Aim of the task:
From the line with "This screenshot has height=556, width=1568." through the line with "You are a computer-use agent. The", inclusive, return each line of the data below exactly and leave the rest out.

(Data to process begins)

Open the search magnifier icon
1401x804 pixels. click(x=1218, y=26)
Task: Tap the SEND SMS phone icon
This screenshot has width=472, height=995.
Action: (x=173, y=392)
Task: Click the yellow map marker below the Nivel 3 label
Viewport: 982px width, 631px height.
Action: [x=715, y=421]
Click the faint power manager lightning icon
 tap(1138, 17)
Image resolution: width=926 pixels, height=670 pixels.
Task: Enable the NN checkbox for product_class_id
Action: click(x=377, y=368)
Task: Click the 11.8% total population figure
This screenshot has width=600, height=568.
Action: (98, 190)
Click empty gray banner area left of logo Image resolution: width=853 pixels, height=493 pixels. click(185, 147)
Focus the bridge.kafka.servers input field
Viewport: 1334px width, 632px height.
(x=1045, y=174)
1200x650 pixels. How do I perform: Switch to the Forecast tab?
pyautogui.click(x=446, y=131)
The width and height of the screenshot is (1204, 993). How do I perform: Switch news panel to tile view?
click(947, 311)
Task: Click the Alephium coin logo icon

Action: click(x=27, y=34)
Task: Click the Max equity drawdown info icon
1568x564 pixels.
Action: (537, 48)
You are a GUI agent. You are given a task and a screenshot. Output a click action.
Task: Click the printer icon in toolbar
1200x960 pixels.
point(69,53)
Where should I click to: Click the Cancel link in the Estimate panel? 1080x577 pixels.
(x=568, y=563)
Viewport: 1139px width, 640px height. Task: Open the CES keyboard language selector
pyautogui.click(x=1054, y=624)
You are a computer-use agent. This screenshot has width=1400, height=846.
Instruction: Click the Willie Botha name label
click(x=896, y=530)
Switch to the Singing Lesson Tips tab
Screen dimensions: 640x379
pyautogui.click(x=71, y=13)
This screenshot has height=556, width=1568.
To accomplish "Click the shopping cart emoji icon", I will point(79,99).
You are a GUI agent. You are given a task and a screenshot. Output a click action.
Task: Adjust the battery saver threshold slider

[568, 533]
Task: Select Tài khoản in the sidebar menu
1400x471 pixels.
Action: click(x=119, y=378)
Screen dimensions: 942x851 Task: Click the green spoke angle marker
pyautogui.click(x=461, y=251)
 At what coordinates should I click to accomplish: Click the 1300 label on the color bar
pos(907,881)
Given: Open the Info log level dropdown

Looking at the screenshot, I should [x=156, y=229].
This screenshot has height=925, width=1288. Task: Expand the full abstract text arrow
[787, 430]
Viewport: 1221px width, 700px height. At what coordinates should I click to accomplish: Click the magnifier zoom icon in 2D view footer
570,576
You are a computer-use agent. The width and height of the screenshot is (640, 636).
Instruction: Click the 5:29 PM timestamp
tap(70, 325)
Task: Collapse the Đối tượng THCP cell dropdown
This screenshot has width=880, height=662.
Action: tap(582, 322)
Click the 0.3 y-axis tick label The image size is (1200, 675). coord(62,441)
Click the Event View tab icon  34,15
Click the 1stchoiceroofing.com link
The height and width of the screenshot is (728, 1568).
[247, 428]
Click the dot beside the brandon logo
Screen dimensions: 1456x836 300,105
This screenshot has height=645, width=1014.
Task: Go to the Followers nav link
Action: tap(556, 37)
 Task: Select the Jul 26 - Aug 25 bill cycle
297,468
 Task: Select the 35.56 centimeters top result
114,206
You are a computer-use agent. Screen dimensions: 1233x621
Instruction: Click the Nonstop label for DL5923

(Data to process ends)

Exercise result:
This screenshot has height=556, width=1568.
To accomplish "Click the shopping cart emoji icon", I will point(79,99).
You are a GUI agent. You are given a task and a screenshot. Output a click action.
Task: Adjust the battery saver threshold slider

[568, 533]
Task: Select Tài khoản in the sidebar menu
1400x471 pixels.
Action: click(x=119, y=378)
Screen dimensions: 942x851 Task: Click the green spoke angle marker
pyautogui.click(x=461, y=251)
 At what coordinates should I click to accomplish: Click the 1300 label on the color bar
pos(907,881)
Given: Open the Info log level dropdown

Looking at the screenshot, I should [x=156, y=229].
This screenshot has height=925, width=1288. Task: Expand the full abstract text arrow
[787, 430]
Viewport: 1221px width, 700px height. At what coordinates should I click to accomplish: Click the magnifier zoom icon in 2D view footer
570,576
You are a computer-use agent. The width and height of the screenshot is (640, 636).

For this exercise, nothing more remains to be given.